Directive 1: In the Content Security Policy thread, what reasons does the first commenter suggest for finding the API unintuitive? Answer in one to three sentences.
Directive 2: Translate this sentence from the Content Security Policy thread into Spanish: "If they want wide adoption they should really keep it simple."

Extracted text:
--- --- ---
An Introduction to Content Security Policy - tambourine_man
http://www.html5rocks.com/en/tutorials/security/content-security-policy/
======
dmix
As effective as CSP can be I always felt this was an awkward way to achieve
the goal. The API is not very intuitive. Possibly due to the limitations of
being an HTTP header or the broad scope offering fine-grained control for
every type of element (CSS, JS iframes, etc). It seems to be trying to appease
every type of situation.

Just look at how OWASP describes it:

> Content Security Policy _requires careful tuning and precise definition of
> the policy_. If enabled, CSP has significant impact on the way browser
> renders pages

If they want wide adoption they should really keep it simple. How often would
sites need multiple URL whitelists for each (img/script/stylesheet)? A single
whitelist would be fine. This is what I would have proposed:

    
    
        Content-Security-Whitelist: self analytics.google.com mixpanel.com;
        Content-Security-Policy: 
                scripts=<whitelist|*|none>; 
                styles=<whitelist|*|none>;  
                img=<whitelist|*|none>; 
                plugins=<whitelist|*|none>; 
                iframes=<whitelist|*|none>;      
                inline-scripts=<allow|deny>; 
                inline-styles=<allow|deny>; 
                insecure-requests=<upgrade|allow|deny>;

------
jonwayne
I wrote a flask extension that makes it a little easier to set these headers:

[https://github.com/GoogleCloudPlatform/flask-
talisman](https://github.com/GoogleCloudPlatform/flask-talisman)
--- --- ---
Word and element pointing entries:
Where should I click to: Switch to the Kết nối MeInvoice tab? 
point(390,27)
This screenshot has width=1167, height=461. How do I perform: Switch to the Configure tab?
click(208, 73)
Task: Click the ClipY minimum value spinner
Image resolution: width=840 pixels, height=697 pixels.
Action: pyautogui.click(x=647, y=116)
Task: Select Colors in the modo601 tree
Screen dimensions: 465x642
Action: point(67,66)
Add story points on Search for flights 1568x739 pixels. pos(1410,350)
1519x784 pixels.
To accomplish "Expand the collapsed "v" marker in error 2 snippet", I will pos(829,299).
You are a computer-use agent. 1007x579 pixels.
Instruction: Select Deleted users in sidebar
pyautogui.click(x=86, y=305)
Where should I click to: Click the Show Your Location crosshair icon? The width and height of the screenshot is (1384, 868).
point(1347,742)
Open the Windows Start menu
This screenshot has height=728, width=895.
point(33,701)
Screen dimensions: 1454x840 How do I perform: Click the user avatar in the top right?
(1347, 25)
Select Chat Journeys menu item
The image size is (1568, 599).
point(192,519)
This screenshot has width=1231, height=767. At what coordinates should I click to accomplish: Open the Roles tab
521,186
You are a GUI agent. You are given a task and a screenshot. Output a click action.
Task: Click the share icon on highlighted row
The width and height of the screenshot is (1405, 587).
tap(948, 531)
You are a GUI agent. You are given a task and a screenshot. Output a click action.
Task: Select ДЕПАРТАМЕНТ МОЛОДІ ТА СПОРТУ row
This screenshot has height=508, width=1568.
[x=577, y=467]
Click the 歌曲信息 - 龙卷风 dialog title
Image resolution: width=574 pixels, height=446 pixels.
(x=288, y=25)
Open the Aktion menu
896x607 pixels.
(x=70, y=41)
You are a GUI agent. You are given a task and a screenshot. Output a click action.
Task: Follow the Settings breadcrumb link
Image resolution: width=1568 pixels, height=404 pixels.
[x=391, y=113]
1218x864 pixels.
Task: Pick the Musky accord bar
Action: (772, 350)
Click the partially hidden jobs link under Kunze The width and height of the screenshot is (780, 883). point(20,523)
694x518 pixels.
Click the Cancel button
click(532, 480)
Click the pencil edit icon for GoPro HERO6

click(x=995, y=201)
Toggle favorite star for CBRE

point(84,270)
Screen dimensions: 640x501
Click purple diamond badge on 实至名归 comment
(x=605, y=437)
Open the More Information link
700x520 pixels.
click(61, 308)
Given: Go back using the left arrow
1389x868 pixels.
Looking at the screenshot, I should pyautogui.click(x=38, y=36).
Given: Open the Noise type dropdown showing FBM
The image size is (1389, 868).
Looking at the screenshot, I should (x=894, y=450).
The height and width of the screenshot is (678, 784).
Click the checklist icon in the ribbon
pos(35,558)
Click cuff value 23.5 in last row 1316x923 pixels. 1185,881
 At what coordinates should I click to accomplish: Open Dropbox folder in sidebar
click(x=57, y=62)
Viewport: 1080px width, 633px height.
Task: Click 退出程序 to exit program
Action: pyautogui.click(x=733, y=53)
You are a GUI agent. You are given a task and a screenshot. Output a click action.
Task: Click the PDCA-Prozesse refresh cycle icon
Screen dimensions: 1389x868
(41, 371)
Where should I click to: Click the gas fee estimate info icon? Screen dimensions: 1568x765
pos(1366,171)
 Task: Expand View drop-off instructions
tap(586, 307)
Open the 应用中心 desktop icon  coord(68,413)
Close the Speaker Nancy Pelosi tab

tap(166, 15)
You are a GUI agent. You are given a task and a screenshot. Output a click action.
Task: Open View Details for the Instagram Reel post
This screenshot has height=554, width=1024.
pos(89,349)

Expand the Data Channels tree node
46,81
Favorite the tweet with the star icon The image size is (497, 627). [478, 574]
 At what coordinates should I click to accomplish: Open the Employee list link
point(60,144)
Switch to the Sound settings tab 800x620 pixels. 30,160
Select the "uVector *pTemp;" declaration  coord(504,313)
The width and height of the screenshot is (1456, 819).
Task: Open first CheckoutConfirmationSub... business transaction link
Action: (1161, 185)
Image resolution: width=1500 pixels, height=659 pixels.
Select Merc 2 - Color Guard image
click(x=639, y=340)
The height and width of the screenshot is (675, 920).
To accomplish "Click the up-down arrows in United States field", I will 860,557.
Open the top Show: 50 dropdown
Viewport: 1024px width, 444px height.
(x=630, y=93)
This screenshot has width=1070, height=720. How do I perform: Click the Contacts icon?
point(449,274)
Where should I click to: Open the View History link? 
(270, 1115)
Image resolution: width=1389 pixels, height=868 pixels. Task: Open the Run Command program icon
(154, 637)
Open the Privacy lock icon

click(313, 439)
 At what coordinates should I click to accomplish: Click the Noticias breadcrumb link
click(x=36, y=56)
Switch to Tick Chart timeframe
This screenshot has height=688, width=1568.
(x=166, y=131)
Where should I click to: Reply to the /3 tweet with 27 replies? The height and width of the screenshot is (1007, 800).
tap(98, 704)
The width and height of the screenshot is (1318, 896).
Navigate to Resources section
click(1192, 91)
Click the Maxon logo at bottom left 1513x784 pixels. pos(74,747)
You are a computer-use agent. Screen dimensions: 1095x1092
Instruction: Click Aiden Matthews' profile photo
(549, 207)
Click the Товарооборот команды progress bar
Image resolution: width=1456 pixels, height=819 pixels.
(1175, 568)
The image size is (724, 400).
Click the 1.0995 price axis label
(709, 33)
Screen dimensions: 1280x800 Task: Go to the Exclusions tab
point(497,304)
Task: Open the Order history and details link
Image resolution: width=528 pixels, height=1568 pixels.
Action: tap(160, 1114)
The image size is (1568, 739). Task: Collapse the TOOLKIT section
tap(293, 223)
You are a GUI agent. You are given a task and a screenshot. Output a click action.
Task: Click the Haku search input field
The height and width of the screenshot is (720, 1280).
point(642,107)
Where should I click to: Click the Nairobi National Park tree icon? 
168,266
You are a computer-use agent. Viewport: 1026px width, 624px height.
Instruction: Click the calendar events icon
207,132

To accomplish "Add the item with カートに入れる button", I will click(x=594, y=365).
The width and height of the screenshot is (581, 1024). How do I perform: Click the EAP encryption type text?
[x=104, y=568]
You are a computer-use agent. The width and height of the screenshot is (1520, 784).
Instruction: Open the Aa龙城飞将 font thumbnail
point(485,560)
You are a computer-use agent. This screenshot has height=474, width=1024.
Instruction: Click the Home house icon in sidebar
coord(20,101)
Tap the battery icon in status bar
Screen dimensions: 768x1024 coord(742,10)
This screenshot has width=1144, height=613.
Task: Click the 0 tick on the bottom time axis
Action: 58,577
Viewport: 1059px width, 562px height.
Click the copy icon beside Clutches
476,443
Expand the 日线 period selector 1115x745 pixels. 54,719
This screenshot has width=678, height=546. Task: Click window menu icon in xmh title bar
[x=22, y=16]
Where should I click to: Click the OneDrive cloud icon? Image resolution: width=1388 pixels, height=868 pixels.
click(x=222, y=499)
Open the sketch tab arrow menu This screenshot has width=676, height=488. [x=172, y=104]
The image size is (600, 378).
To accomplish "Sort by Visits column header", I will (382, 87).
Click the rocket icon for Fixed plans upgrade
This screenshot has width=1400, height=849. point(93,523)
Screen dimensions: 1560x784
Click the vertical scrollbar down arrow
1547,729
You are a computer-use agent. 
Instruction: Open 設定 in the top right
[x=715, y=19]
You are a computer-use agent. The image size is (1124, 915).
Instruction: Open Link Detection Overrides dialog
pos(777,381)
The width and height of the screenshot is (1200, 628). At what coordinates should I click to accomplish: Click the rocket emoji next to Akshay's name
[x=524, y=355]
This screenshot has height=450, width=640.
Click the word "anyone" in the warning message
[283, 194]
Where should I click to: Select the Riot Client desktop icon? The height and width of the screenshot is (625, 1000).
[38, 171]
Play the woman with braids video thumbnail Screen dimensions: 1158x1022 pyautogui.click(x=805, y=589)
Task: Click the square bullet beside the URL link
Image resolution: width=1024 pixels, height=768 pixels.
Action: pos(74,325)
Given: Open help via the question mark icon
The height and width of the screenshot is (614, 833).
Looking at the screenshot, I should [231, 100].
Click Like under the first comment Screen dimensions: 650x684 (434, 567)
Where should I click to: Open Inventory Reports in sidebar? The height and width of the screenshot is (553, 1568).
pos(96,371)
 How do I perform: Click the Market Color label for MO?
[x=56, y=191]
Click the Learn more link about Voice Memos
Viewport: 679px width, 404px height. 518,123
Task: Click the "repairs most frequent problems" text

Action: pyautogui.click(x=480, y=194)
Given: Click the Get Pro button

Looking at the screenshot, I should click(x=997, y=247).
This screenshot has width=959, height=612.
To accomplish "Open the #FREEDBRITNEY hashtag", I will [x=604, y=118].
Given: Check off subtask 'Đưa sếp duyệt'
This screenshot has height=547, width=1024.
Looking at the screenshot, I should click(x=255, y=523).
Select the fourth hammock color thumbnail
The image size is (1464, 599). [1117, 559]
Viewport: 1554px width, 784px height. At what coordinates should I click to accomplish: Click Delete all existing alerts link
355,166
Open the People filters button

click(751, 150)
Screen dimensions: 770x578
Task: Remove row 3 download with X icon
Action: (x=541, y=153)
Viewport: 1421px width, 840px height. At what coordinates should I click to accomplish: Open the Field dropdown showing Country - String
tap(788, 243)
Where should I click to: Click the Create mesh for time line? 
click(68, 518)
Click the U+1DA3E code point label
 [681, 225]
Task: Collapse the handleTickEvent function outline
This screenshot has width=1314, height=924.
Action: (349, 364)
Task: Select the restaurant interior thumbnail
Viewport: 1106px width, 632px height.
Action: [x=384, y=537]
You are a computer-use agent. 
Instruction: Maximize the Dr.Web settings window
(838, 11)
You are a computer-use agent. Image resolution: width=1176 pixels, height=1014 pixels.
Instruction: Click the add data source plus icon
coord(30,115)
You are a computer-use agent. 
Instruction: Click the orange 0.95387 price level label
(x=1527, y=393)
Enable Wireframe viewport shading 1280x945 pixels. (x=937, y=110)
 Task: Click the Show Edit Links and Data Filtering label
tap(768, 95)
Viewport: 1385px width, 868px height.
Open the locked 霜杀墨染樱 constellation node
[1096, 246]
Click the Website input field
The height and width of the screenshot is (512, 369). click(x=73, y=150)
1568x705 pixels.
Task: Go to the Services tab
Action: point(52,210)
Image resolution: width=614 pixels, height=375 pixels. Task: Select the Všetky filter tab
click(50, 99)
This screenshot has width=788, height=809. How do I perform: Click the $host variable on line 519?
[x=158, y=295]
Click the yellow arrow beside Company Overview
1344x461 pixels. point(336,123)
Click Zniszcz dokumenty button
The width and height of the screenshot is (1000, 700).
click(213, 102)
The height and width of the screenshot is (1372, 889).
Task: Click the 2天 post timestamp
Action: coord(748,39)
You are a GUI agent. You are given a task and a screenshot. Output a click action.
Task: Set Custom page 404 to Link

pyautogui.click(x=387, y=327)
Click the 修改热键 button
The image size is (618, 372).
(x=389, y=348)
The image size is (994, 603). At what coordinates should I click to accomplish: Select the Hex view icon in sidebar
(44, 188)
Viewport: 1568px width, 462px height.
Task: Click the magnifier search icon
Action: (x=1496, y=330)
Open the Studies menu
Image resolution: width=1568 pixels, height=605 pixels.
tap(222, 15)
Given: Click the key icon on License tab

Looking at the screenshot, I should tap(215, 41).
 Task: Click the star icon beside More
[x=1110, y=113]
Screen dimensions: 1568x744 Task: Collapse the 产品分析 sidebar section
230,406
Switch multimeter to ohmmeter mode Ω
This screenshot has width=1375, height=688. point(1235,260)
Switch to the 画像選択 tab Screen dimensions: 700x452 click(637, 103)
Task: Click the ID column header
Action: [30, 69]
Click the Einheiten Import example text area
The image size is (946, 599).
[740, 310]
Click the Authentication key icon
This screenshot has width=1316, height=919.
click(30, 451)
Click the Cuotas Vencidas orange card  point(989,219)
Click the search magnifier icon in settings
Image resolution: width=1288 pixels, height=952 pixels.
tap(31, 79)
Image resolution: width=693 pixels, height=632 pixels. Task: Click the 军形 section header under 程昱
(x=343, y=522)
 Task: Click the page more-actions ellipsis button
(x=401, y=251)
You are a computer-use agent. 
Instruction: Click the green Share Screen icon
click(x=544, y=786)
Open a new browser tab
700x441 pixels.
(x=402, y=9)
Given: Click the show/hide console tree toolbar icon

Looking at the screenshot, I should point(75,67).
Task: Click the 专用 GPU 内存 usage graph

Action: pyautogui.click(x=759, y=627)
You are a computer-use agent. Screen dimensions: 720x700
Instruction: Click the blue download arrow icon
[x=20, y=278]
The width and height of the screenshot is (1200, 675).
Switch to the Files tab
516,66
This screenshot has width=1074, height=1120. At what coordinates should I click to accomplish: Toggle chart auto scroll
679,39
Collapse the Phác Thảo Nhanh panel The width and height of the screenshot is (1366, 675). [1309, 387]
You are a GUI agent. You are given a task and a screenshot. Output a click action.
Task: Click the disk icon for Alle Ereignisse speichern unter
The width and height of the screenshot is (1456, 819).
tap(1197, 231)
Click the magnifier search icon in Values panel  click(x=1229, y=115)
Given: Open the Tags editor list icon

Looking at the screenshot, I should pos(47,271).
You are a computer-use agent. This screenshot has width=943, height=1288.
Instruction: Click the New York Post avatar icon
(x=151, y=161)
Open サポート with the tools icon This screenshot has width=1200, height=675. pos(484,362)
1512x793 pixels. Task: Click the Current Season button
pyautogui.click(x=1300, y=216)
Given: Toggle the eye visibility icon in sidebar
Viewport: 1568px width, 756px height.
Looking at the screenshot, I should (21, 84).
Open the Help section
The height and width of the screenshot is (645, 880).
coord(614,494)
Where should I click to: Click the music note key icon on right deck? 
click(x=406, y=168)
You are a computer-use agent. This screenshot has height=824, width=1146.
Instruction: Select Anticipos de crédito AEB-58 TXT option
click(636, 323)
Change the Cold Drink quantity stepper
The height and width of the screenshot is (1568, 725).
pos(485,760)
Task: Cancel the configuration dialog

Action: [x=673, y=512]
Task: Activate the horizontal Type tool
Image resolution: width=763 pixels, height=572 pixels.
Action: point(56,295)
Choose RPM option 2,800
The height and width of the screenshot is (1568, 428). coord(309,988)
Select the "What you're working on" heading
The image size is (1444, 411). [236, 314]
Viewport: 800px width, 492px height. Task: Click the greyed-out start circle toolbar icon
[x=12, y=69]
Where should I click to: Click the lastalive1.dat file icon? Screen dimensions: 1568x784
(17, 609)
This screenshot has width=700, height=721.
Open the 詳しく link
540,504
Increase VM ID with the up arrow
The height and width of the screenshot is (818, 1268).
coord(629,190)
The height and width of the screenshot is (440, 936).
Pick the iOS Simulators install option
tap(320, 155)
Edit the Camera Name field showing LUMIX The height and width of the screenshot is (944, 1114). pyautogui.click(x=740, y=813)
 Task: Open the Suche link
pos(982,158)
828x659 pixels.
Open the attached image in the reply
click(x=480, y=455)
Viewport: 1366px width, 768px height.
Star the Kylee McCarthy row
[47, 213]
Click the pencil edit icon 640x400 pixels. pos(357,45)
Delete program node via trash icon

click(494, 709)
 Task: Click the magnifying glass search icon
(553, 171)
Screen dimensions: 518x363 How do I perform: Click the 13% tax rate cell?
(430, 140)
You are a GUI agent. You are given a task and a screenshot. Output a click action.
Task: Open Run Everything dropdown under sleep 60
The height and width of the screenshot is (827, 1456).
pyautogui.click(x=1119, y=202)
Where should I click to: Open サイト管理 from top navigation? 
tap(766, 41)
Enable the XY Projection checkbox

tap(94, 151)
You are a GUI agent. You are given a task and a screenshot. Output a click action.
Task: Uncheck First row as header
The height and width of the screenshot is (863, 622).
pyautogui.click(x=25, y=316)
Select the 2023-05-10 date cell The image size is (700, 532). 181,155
--- --- ---
Task result 1: The commenter suggests it may be due to the limitations of being an HTTP header. It may also come from the broad scope that offers fine-grained control for every type of element, such as CSS, JS and iframes, as if trying to appease every type of situation.

Task result 2: Si quieren una adopción amplia, realmente deberían mantenerlo simple.